Records shown —

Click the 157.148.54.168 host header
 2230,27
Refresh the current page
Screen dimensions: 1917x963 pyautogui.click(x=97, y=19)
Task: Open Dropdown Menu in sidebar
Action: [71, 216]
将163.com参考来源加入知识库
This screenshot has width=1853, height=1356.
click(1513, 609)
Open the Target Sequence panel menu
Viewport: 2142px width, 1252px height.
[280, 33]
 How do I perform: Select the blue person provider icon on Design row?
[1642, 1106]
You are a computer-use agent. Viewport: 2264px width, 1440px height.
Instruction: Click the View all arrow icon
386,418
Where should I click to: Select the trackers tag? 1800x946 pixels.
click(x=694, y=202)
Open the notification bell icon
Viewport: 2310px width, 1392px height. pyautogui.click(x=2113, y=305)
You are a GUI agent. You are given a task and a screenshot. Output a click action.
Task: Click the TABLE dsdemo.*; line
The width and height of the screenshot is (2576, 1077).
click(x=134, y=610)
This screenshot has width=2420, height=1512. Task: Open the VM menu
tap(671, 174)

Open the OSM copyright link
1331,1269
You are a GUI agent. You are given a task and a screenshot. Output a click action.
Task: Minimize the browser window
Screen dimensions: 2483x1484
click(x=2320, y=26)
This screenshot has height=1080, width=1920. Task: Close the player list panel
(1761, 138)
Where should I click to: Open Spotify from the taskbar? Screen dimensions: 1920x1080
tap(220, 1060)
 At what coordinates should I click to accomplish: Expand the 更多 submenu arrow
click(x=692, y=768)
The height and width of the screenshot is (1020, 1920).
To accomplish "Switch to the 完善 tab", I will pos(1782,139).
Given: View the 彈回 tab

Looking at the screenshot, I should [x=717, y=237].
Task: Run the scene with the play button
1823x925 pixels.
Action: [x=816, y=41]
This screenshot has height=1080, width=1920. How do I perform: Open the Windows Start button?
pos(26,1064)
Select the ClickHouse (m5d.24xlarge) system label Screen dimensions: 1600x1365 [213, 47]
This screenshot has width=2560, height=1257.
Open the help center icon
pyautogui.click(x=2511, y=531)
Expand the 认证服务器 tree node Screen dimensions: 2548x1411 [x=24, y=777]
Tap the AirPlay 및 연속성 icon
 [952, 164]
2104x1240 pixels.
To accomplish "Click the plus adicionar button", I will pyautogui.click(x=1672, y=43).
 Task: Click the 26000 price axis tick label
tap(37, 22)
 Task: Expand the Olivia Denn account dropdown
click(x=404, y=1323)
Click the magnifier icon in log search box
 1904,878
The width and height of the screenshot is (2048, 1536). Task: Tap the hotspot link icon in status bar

Assigned task — In full and verbatim, transcribe the data.

Response area —
Click the 157.148.54.168 host header
 2230,27
Refresh the current page
Screen dimensions: 1917x963 pyautogui.click(x=97, y=19)
Task: Open Dropdown Menu in sidebar
Action: [71, 216]
将163.com参考来源加入知识库
This screenshot has width=1853, height=1356.
click(1513, 609)
Open the Target Sequence panel menu
Viewport: 2142px width, 1252px height.
[280, 33]
 How do I perform: Select the blue person provider icon on Design row?
[1642, 1106]
You are a computer-use agent. Viewport: 2264px width, 1440px height.
Instruction: Click the View all arrow icon
386,418
Where should I click to: Select the trackers tag? 1800x946 pixels.
click(x=694, y=202)
Open the notification bell icon
Viewport: 2310px width, 1392px height. pyautogui.click(x=2113, y=305)
You are a GUI agent. You are given a task and a screenshot. Output a click action.
Task: Click the TABLE dsdemo.*; line
The width and height of the screenshot is (2576, 1077).
click(x=134, y=610)
This screenshot has width=2420, height=1512. Task: Open the VM menu
tap(671, 174)

Open the OSM copyright link
1331,1269
You are a GUI agent. You are given a task and a screenshot. Output a click action.
Task: Minimize the browser window
Screen dimensions: 2483x1484
click(x=2320, y=26)
This screenshot has height=1080, width=1920. Task: Close the player list panel
(1761, 138)
Where should I click to: Open Spotify from the taskbar? Screen dimensions: 1920x1080
tap(220, 1060)
 At what coordinates should I click to accomplish: Expand the 更多 submenu arrow
click(x=692, y=768)
The height and width of the screenshot is (1020, 1920).
To accomplish "Switch to the 完善 tab", I will pos(1782,139).
Given: View the 彈回 tab

Looking at the screenshot, I should [x=717, y=237].
Task: Run the scene with the play button
1823x925 pixels.
Action: [x=816, y=41]
This screenshot has height=1080, width=1920. How do I perform: Open the Windows Start button?
pos(26,1064)
Select the ClickHouse (m5d.24xlarge) system label Screen dimensions: 1600x1365 [213, 47]
This screenshot has width=2560, height=1257.
Open the help center icon
pyautogui.click(x=2511, y=531)
Expand the 认证服务器 tree node Screen dimensions: 2548x1411 [x=24, y=777]
Tap the AirPlay 및 연속성 icon
 [952, 164]
2104x1240 pixels.
To accomplish "Click the plus adicionar button", I will pyautogui.click(x=1672, y=43).
 Task: Click the 26000 price axis tick label
tap(37, 22)
 Task: Expand the Olivia Denn account dropdown
click(x=404, y=1323)
Click the magnifier icon in log search box
 1904,878
The width and height of the screenshot is (2048, 1536). Task: Tap the hotspot link icon in status bar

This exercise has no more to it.